Data entries:
Segment Open

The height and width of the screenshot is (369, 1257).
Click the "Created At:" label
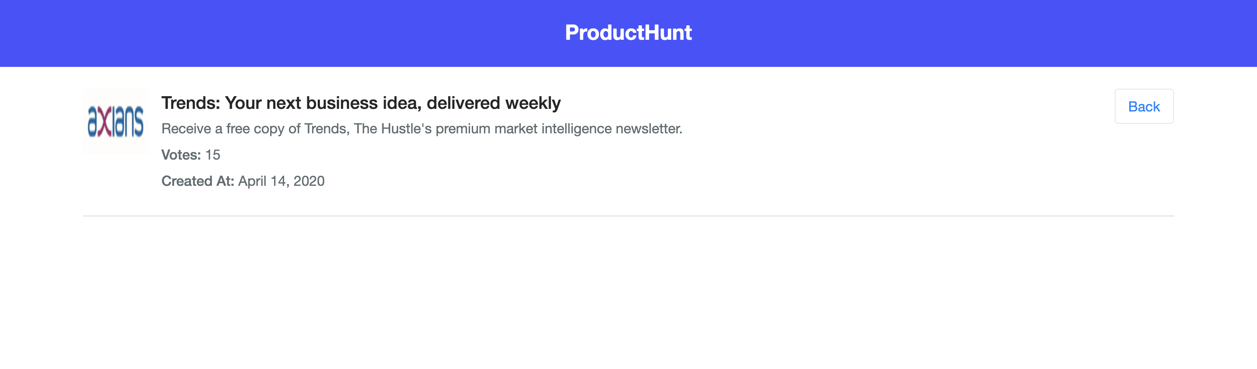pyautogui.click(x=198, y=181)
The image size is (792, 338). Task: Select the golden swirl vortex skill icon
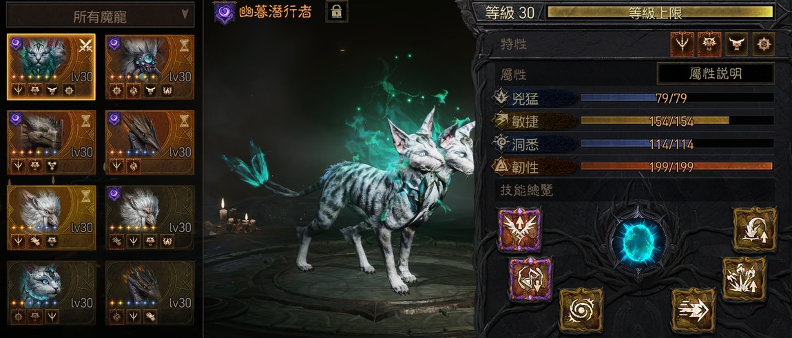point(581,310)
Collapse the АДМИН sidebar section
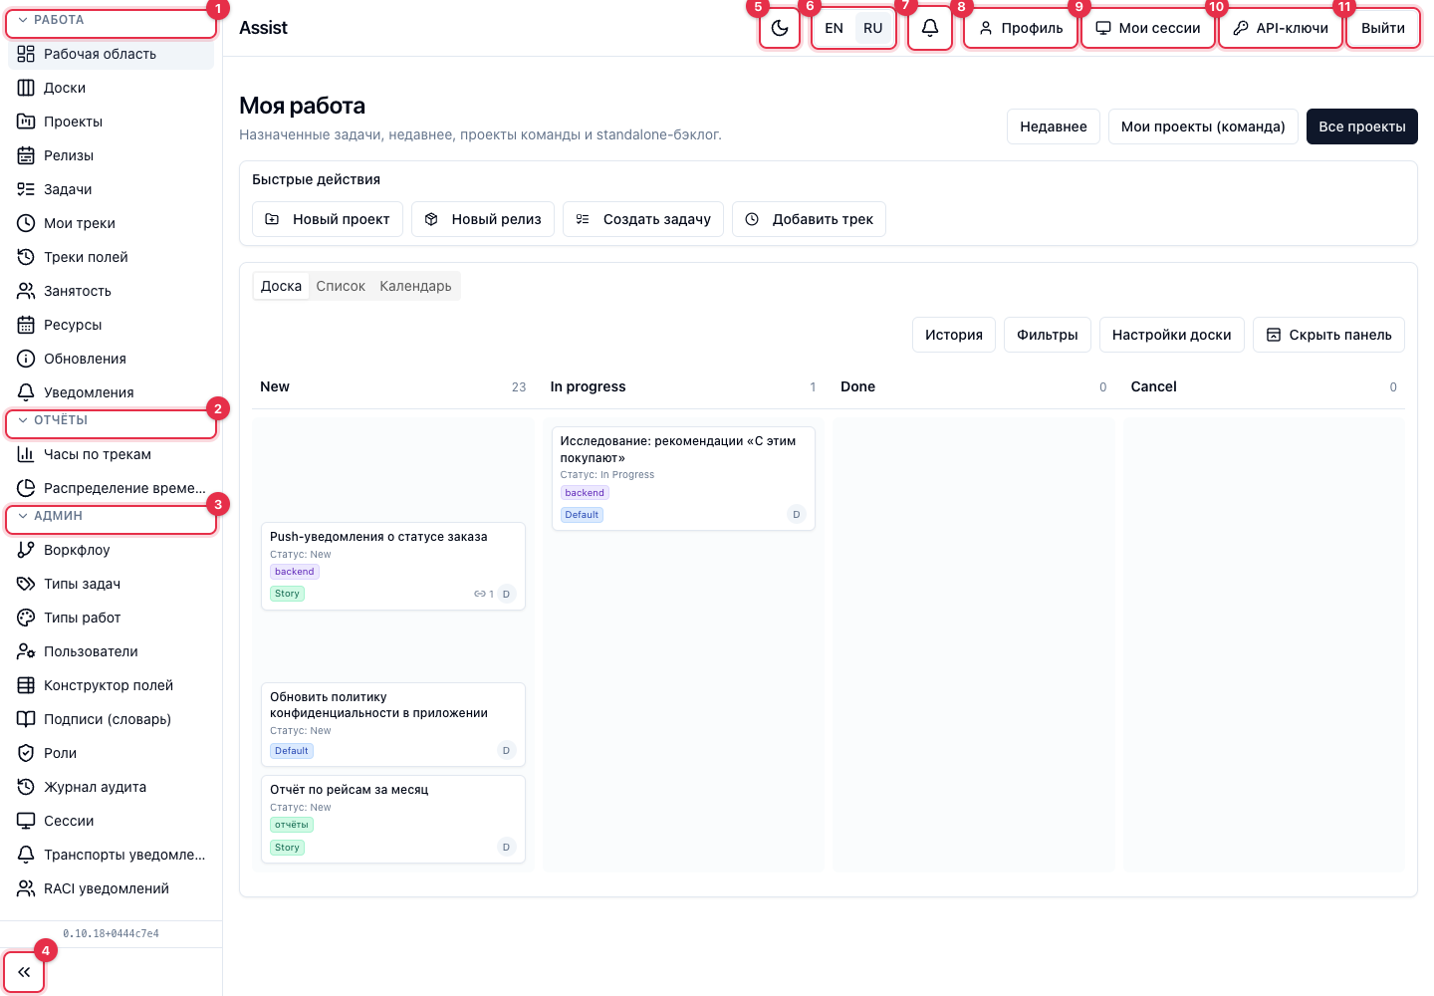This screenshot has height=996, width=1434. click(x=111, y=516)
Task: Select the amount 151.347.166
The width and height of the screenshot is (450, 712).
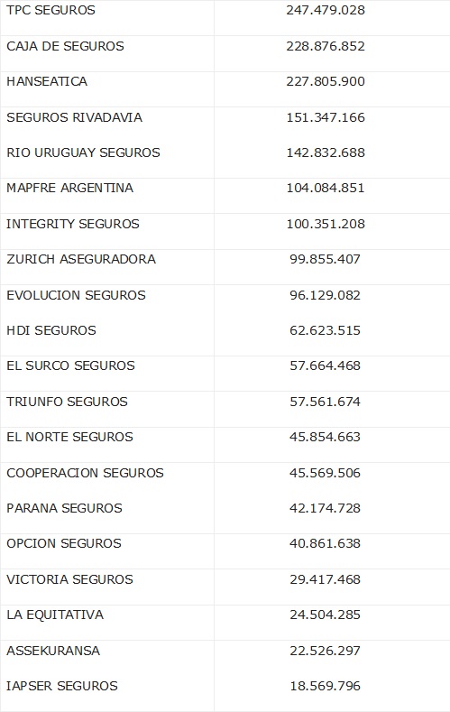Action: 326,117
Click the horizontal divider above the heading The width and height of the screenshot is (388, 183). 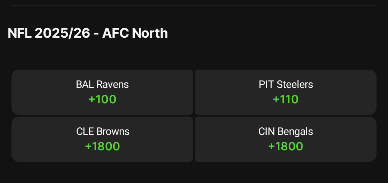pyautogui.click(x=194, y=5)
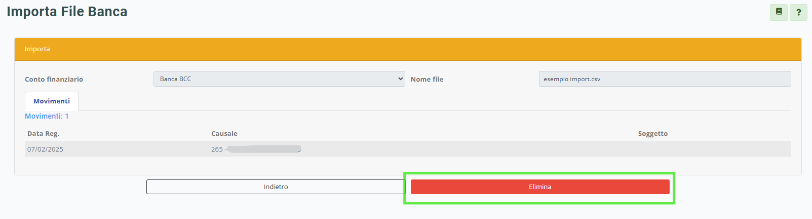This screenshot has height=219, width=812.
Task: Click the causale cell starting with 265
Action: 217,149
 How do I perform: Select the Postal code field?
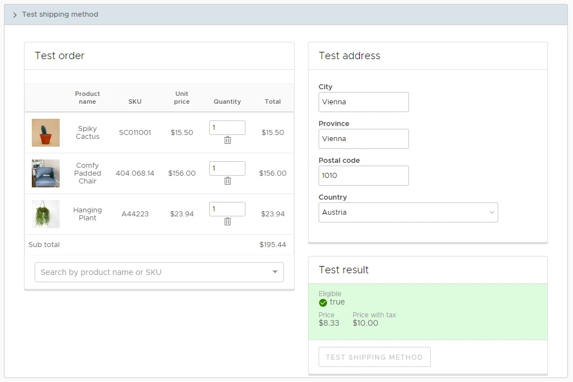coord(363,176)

Segment Closed

▶ WHAT TO DO:
Pictures stay out. Repeat only the lines from the beginning of the data through the line that has "Task: Select the amount 151.347.166".

▶ RESPONSE AREA:
The height and width of the screenshot is (369, 1257).
Click the "Created At:" label
pyautogui.click(x=198, y=181)
The image size is (792, 338). Task: Select the golden swirl vortex skill icon
point(581,310)
Collapse the АДМИН sidebar section
This screenshot has height=996, width=1434. click(x=111, y=516)
Task: Select the amount 151.347.166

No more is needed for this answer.